**Task item:**
Retype each record exactly.

Entries shown START

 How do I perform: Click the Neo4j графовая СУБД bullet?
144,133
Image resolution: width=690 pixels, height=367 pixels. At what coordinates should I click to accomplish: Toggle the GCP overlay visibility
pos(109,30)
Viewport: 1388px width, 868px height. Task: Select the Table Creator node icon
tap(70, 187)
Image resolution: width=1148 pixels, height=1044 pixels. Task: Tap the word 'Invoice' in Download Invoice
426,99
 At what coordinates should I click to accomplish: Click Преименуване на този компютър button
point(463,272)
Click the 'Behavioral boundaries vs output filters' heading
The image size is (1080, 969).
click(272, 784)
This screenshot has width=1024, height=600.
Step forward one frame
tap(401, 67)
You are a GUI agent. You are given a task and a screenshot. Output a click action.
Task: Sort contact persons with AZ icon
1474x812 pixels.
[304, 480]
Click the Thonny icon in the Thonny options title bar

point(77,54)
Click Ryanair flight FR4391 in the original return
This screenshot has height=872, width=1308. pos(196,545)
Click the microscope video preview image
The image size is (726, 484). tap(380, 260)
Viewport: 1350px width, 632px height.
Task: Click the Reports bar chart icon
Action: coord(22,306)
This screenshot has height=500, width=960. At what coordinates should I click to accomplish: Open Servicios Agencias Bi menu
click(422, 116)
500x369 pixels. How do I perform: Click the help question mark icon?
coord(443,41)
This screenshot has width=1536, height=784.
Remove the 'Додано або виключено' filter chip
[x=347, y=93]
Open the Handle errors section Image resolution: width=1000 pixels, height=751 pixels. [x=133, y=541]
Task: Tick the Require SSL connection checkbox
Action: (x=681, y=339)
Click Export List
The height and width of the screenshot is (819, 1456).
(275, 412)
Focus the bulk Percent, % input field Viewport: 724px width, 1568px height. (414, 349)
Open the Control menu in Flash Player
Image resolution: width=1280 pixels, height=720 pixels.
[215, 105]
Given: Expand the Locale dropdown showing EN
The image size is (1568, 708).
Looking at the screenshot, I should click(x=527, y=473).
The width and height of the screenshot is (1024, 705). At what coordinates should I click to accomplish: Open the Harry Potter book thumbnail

Entries shown END

**Solved problem:**
 How do I perform: Click the Neo4j графовая СУБД bullet?
144,133
Image resolution: width=690 pixels, height=367 pixels. At what coordinates should I click to accomplish: Toggle the GCP overlay visibility
pos(109,30)
Viewport: 1388px width, 868px height. Task: Select the Table Creator node icon
tap(70, 187)
Image resolution: width=1148 pixels, height=1044 pixels. Task: Tap the word 'Invoice' in Download Invoice
426,99
 At what coordinates should I click to accomplish: Click Преименуване на този компютър button
point(463,272)
Click the 'Behavioral boundaries vs output filters' heading
The image size is (1080, 969).
click(272, 784)
This screenshot has width=1024, height=600.
Step forward one frame
tap(401, 67)
You are a GUI agent. You are given a task and a screenshot. Output a click action.
Task: Sort contact persons with AZ icon
1474x812 pixels.
[304, 480]
Click the Thonny icon in the Thonny options title bar

point(77,54)
Click Ryanair flight FR4391 in the original return
This screenshot has height=872, width=1308. pos(196,545)
Click the microscope video preview image
The image size is (726, 484). tap(380, 260)
Viewport: 1350px width, 632px height.
Task: Click the Reports bar chart icon
Action: coord(22,306)
This screenshot has height=500, width=960. At what coordinates should I click to accomplish: Open Servicios Agencias Bi menu
click(422, 116)
500x369 pixels. How do I perform: Click the help question mark icon?
coord(443,41)
This screenshot has width=1536, height=784.
Remove the 'Додано або виключено' filter chip
[x=347, y=93]
Open the Handle errors section Image resolution: width=1000 pixels, height=751 pixels. [x=133, y=541]
Task: Tick the Require SSL connection checkbox
Action: (x=681, y=339)
Click Export List
The height and width of the screenshot is (819, 1456).
(275, 412)
Focus the bulk Percent, % input field Viewport: 724px width, 1568px height. (414, 349)
Open the Control menu in Flash Player
Image resolution: width=1280 pixels, height=720 pixels.
[215, 105]
Given: Expand the Locale dropdown showing EN
The image size is (1568, 708).
Looking at the screenshot, I should click(x=527, y=473).
The width and height of the screenshot is (1024, 705). At what coordinates should I click to accomplish: Open the Harry Potter book thumbnail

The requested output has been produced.